Researchers from Google, Kimberly‑Clark, Abbott Labs, Uber, Grainger, Kohler, Bain, and others shared how they’re testing, perfecting, governing, and gaining competitive advantage with AI.
Here are eight gems from the Summit:
The AI we use today is the worst we’ll ever experience. Capabilities double every six months.
Unlike math calculators, AI is an “everything” calculator — producing answers in seconds.
AI is now like electricity: widely available, fundamental, powering everything.
2. While much tech hype is just that, AI's impact is real and consequential.
AI is transforming scientific discovery, health care, education, government, and transportation — and reshaping what it takes for brands to win.
AI literacy is becoming essential for every person and every entity
3. AI is accerlerating your customers' journey of discovery and activation. People are readingly using shopping agents like Amazon's Rufus.
4. AI is critical for competitive parity — but strategy is required for advantage.
Advantages compound quickly. If your AI initiative starts six months before a competitor’s, in a year you’ll be eight months ahead.
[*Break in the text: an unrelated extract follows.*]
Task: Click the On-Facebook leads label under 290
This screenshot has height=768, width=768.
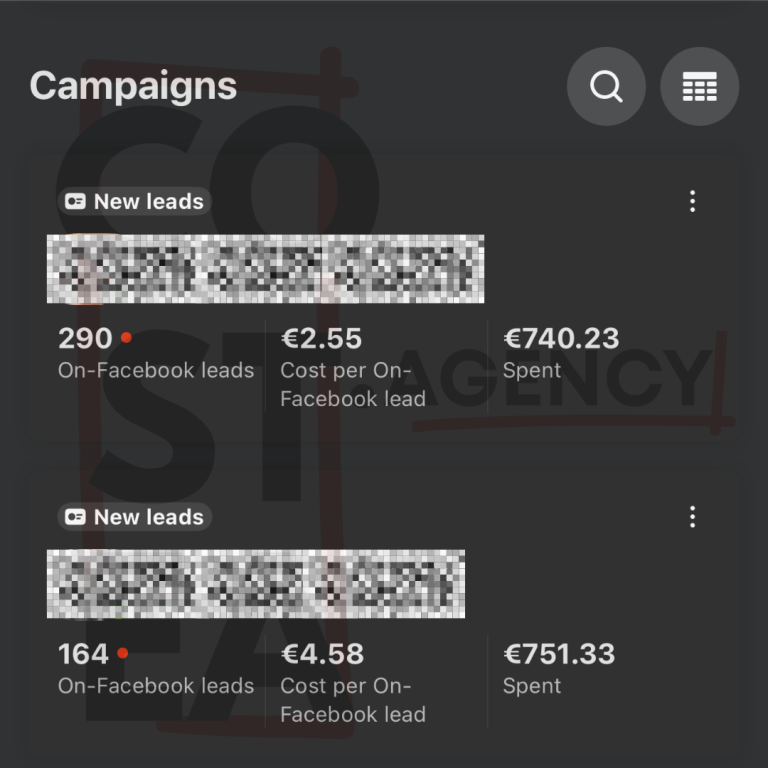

Executives waiting for AI to “mature” before adopting it may find the delay to be a death knell.
5. To capture AI's potential for value creation:
Integrate AI with a cross‑functional team — marketing, HR, finance, compliance, legal, and more.
Have your team ask:
+What data do we need?
+How do we ensure data quality?
+What unique data do we have?
+Which bottlenecks can AI help us overcome?
+What should our roadmap be for learning, testing, and adoption?
Apply AI to existing workflows, not idealized ones. Asking people to learn new tools and new processes simultaneously is too much.
Focus on workflow activities, not roles. Transactional tasks are easily automated, freeing people for higher‑value work.
6. Because AI suffers no consequences for bad decisions, humans are vital to its design and deployment.
7. Spend your AI time wisely.
70% on open‑ended experimentation
20% sharing and discussing findings — what’s needed for parity, what creates advantage
10% on the training that matters most to achieving these things
8. Intimidated by AI? Just 𝐩𝐥𝐚𝐲 with it.
Try different platforms and capabilities — visuals, copywriting, research, presentations.
Use AI as a thinking partner.
Use the Socratic Method. Don’t know what that is? Ask Claude.
Conference speakers showed AI can be unsettling, daunting, messy, and yet consequential in its benefits to companies, individuals and society.